WORK INSTRUCTIONS
The answer must consist of the records, repeated exactly.

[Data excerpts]

------------------------------------------------------------

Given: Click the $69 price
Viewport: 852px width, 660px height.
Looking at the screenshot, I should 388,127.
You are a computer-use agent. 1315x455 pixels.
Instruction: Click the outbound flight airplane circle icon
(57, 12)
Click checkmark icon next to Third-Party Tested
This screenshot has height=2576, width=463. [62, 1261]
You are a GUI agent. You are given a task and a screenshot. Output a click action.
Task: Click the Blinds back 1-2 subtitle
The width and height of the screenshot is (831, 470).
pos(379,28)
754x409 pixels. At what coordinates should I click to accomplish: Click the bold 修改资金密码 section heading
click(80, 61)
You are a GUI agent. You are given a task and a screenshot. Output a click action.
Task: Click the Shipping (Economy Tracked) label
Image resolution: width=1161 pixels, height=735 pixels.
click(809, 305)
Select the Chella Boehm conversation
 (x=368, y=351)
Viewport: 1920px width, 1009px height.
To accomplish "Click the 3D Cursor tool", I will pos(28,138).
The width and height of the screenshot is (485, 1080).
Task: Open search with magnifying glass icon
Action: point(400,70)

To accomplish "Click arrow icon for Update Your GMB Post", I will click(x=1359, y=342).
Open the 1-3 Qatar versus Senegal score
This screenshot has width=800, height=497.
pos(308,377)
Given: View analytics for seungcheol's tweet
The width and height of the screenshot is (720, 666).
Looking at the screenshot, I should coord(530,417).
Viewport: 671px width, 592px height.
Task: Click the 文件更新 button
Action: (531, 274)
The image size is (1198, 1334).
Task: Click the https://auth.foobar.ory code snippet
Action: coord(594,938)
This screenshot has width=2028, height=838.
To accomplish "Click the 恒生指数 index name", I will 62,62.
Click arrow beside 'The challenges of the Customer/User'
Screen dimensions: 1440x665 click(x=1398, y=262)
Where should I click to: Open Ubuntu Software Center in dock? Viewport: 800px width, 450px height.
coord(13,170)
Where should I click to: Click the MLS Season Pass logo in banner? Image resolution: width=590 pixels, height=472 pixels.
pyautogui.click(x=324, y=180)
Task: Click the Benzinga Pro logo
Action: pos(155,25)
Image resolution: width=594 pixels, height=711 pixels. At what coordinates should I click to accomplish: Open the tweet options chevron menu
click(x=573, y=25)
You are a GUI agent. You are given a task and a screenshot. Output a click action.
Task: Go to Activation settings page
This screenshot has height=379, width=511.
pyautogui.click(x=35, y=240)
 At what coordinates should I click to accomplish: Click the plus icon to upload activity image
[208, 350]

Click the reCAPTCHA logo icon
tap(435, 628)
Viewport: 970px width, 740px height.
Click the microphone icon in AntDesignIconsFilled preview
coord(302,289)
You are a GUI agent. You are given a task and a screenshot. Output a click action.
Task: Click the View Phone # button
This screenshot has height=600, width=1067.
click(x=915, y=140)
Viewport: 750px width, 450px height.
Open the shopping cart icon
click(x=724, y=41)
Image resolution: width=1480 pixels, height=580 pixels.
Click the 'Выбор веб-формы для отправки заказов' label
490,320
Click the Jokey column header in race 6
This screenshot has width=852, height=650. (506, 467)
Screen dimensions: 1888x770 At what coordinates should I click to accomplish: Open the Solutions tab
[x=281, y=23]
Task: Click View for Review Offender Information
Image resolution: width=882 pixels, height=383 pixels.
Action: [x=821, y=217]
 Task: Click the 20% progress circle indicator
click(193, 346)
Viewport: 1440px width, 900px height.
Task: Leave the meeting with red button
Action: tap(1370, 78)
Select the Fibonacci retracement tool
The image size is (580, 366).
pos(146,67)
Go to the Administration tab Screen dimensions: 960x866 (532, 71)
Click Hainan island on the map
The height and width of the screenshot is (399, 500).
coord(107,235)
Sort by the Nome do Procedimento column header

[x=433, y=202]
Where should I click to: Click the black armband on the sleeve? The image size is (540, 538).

------------------------------------------------------------

THE ANSWER
Given: Click the $69 price
Viewport: 852px width, 660px height.
Looking at the screenshot, I should 388,127.
You are a computer-use agent. 1315x455 pixels.
Instruction: Click the outbound flight airplane circle icon
(57, 12)
Click checkmark icon next to Third-Party Tested
This screenshot has height=2576, width=463. [62, 1261]
You are a GUI agent. You are given a task and a screenshot. Output a click action.
Task: Click the Blinds back 1-2 subtitle
The width and height of the screenshot is (831, 470).
pos(379,28)
754x409 pixels. At what coordinates should I click to accomplish: Click the bold 修改资金密码 section heading
click(80, 61)
You are a GUI agent. You are given a task and a screenshot. Output a click action.
Task: Click the Shipping (Economy Tracked) label
Image resolution: width=1161 pixels, height=735 pixels.
click(809, 305)
Select the Chella Boehm conversation
 (x=368, y=351)
Viewport: 1920px width, 1009px height.
To accomplish "Click the 3D Cursor tool", I will pos(28,138).
The width and height of the screenshot is (485, 1080).
Task: Open search with magnifying glass icon
Action: point(400,70)

To accomplish "Click arrow icon for Update Your GMB Post", I will click(x=1359, y=342).
Open the 1-3 Qatar versus Senegal score
This screenshot has width=800, height=497.
pos(308,377)
Given: View analytics for seungcheol's tweet
The width and height of the screenshot is (720, 666).
Looking at the screenshot, I should coord(530,417).
Viewport: 671px width, 592px height.
Task: Click the 文件更新 button
Action: (531, 274)
The image size is (1198, 1334).
Task: Click the https://auth.foobar.ory code snippet
Action: coord(594,938)
This screenshot has width=2028, height=838.
To accomplish "Click the 恒生指数 index name", I will 62,62.
Click arrow beside 'The challenges of the Customer/User'
Screen dimensions: 1440x665 click(x=1398, y=262)
Where should I click to: Open Ubuntu Software Center in dock? Viewport: 800px width, 450px height.
coord(13,170)
Where should I click to: Click the MLS Season Pass logo in banner? Image resolution: width=590 pixels, height=472 pixels.
pyautogui.click(x=324, y=180)
Task: Click the Benzinga Pro logo
Action: pos(155,25)
Image resolution: width=594 pixels, height=711 pixels. At what coordinates should I click to accomplish: Open the tweet options chevron menu
click(x=573, y=25)
You are a GUI agent. You are given a task and a screenshot. Output a click action.
Task: Go to Activation settings page
This screenshot has height=379, width=511.
pyautogui.click(x=35, y=240)
 At what coordinates should I click to accomplish: Click the plus icon to upload activity image
[208, 350]

Click the reCAPTCHA logo icon
tap(435, 628)
Viewport: 970px width, 740px height.
Click the microphone icon in AntDesignIconsFilled preview
coord(302,289)
You are a GUI agent. You are given a task and a screenshot. Output a click action.
Task: Click the View Phone # button
This screenshot has height=600, width=1067.
click(x=915, y=140)
Viewport: 750px width, 450px height.
Open the shopping cart icon
click(x=724, y=41)
Image resolution: width=1480 pixels, height=580 pixels.
Click the 'Выбор веб-формы для отправки заказов' label
490,320
Click the Jokey column header in race 6
This screenshot has width=852, height=650. (506, 467)
Screen dimensions: 1888x770 At what coordinates should I click to accomplish: Open the Solutions tab
[x=281, y=23]
Task: Click View for Review Offender Information
Image resolution: width=882 pixels, height=383 pixels.
Action: [x=821, y=217]
 Task: Click the 20% progress circle indicator
click(193, 346)
Viewport: 1440px width, 900px height.
Task: Leave the meeting with red button
Action: tap(1370, 78)
Select the Fibonacci retracement tool
The image size is (580, 366).
pos(146,67)
Go to the Administration tab Screen dimensions: 960x866 (532, 71)
Click Hainan island on the map
The height and width of the screenshot is (399, 500).
coord(107,235)
Sort by the Nome do Procedimento column header

[x=433, y=202]
Where should I click to: Click the black armband on the sleeve? The image size is (540, 538).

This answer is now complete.